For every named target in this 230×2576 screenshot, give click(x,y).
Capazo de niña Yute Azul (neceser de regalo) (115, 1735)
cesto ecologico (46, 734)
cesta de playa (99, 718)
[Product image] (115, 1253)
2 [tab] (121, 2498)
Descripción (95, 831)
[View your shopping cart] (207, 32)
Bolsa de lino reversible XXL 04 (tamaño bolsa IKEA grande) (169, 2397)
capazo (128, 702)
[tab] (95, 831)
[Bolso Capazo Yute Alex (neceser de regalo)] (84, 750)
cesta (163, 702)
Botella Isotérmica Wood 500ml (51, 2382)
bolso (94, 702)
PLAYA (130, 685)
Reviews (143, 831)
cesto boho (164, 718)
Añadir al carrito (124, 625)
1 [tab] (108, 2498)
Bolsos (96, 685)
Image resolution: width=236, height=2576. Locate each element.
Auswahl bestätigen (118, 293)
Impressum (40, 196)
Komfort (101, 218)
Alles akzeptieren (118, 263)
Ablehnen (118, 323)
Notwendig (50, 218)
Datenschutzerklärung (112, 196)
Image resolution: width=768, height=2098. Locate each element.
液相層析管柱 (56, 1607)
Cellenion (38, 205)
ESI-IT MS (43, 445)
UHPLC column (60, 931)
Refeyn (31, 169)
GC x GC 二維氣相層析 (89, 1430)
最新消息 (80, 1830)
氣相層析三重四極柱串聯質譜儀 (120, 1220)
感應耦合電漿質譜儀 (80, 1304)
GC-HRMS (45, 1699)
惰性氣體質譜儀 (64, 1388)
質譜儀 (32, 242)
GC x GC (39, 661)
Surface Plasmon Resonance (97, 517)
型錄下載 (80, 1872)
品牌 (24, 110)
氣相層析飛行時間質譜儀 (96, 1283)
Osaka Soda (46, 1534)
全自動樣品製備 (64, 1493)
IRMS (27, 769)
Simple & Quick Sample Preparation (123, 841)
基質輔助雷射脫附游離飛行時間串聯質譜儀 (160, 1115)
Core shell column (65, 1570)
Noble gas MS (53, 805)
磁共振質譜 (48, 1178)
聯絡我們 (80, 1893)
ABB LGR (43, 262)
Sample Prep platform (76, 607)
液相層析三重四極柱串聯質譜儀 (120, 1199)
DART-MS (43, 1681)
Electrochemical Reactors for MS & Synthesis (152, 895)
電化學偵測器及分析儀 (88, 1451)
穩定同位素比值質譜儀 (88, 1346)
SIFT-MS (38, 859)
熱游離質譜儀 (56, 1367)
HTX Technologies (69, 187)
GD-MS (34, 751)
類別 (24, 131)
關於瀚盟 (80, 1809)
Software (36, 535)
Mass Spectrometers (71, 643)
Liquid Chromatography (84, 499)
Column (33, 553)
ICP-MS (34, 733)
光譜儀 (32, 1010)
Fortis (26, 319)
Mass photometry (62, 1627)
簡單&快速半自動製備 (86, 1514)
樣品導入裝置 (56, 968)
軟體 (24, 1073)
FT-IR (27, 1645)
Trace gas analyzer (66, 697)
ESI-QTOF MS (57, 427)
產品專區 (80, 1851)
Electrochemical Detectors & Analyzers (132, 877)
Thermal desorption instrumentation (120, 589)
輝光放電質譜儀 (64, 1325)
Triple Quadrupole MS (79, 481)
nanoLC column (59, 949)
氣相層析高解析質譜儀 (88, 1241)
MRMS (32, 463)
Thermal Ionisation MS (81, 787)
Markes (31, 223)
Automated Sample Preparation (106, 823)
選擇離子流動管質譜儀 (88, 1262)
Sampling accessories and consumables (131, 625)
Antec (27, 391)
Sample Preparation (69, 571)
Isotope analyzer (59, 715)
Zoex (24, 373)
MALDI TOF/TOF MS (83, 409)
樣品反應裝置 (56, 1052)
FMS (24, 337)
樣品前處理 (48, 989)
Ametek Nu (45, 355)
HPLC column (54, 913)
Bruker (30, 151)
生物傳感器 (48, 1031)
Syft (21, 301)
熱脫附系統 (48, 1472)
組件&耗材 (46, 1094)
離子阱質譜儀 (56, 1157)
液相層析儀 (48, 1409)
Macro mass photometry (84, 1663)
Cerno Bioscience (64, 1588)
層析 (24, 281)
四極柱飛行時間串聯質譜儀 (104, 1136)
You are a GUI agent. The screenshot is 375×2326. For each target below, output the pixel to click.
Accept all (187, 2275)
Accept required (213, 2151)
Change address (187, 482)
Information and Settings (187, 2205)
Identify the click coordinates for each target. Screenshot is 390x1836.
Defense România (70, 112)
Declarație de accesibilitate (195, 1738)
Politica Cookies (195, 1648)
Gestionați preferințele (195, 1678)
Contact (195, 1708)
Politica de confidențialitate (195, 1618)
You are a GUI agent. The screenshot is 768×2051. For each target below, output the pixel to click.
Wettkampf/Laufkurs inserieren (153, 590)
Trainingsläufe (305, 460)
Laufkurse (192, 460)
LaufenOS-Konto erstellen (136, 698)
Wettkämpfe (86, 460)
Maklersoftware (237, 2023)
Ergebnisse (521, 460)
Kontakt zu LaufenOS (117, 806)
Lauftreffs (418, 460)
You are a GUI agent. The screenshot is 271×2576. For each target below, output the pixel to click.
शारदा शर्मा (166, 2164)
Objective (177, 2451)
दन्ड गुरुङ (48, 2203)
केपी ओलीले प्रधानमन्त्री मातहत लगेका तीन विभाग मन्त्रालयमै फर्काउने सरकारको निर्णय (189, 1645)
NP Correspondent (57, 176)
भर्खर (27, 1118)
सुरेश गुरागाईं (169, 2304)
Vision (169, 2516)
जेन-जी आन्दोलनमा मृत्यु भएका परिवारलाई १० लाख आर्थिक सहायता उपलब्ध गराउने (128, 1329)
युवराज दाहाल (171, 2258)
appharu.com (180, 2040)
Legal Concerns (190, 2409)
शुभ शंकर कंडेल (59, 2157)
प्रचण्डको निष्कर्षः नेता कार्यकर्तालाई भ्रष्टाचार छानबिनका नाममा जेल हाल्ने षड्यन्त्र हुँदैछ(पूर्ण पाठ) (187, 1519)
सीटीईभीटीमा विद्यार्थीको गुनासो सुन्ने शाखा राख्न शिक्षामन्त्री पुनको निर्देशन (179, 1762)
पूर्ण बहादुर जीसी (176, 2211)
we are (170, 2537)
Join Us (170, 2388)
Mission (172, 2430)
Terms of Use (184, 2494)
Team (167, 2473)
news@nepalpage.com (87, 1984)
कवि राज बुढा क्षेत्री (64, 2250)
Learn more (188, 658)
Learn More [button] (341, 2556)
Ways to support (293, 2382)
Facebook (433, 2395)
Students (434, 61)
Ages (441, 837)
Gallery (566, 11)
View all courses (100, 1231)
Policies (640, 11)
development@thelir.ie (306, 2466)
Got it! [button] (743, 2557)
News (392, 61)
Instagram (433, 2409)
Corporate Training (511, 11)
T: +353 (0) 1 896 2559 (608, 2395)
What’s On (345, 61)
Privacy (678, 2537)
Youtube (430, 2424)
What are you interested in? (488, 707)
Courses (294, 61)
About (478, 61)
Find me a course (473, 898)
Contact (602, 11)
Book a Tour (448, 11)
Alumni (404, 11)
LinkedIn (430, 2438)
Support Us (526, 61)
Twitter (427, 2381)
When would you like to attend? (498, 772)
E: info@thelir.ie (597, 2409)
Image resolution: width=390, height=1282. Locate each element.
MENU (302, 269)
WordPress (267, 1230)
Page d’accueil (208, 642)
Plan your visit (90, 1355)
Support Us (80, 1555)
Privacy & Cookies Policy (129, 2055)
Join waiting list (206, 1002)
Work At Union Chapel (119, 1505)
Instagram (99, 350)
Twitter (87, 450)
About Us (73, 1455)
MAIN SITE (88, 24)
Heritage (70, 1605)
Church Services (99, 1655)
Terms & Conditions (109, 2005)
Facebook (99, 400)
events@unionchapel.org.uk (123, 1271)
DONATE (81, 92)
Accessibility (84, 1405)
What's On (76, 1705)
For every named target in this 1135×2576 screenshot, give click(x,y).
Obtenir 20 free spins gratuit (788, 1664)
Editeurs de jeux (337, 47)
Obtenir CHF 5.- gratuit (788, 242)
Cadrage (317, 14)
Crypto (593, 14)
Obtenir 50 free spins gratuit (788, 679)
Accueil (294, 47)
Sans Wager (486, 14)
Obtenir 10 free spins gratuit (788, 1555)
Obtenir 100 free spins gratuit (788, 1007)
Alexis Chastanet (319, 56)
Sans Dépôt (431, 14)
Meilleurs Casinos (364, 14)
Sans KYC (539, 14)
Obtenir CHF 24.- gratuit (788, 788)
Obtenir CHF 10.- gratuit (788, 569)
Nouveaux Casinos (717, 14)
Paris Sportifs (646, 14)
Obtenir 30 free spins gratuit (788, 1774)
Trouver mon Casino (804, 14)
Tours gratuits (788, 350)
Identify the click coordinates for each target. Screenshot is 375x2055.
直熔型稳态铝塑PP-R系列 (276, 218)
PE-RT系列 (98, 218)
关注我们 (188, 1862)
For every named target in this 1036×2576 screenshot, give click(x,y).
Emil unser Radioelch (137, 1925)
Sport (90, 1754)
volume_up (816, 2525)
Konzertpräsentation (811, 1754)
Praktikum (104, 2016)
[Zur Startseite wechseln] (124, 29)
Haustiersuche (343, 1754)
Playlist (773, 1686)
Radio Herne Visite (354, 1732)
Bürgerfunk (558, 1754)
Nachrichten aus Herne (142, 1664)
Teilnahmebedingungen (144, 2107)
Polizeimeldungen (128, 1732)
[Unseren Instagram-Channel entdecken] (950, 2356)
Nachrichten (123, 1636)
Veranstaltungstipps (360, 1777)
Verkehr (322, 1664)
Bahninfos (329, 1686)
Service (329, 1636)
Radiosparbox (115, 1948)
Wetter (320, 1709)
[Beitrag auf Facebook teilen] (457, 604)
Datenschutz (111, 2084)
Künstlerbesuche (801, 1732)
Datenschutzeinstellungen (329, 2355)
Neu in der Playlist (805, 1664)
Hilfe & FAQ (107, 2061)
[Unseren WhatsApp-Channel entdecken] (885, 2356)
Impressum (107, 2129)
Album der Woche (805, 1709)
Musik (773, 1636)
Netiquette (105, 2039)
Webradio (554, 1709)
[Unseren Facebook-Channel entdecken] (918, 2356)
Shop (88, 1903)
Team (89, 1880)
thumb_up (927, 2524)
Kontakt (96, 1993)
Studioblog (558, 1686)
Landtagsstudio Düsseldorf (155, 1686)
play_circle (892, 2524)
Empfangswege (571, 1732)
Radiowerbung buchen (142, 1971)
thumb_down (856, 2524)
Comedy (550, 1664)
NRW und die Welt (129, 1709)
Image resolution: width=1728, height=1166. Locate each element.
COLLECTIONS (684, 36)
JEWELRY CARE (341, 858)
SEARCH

__Exercise goal__
Reproduce verbatim the lines above, from the line with "Zoex (24, 373)" through the line with "Trainingsläufe (305, 460)".

__Task response__
Zoex (24, 373)
MALDI TOF/TOF MS (83, 409)
樣品反應裝置 (56, 1052)
FMS (24, 337)
樣品前處理 (48, 989)
Ametek Nu (45, 355)
HPLC column (54, 913)
Bruker (30, 151)
生物傳感器 (48, 1031)
Syft (21, 301)
熱脫附系統 (48, 1472)
組件&耗材 (46, 1094)
離子阱質譜儀 (56, 1157)
液相層析儀 (48, 1409)
Macro mass photometry (84, 1663)
Cerno Bioscience (64, 1588)
層析 (24, 281)
四極柱飛行時間串聯質譜儀 (104, 1136)
You are a GUI agent. The screenshot is 375×2326. For each target below, output the pixel to click.
Accept all (187, 2275)
Accept required (213, 2151)
Change address (187, 482)
Information and Settings (187, 2205)
Identify the click coordinates for each target. Screenshot is 390x1836.
Defense România (70, 112)
Declarație de accesibilitate (195, 1738)
Politica Cookies (195, 1648)
Gestionați preferințele (195, 1678)
Contact (195, 1708)
Politica de confidențialitate (195, 1618)
You are a GUI agent. The screenshot is 768×2051. For each target below, output the pixel to click.
Wettkampf/Laufkurs inserieren (153, 590)
Trainingsläufe (305, 460)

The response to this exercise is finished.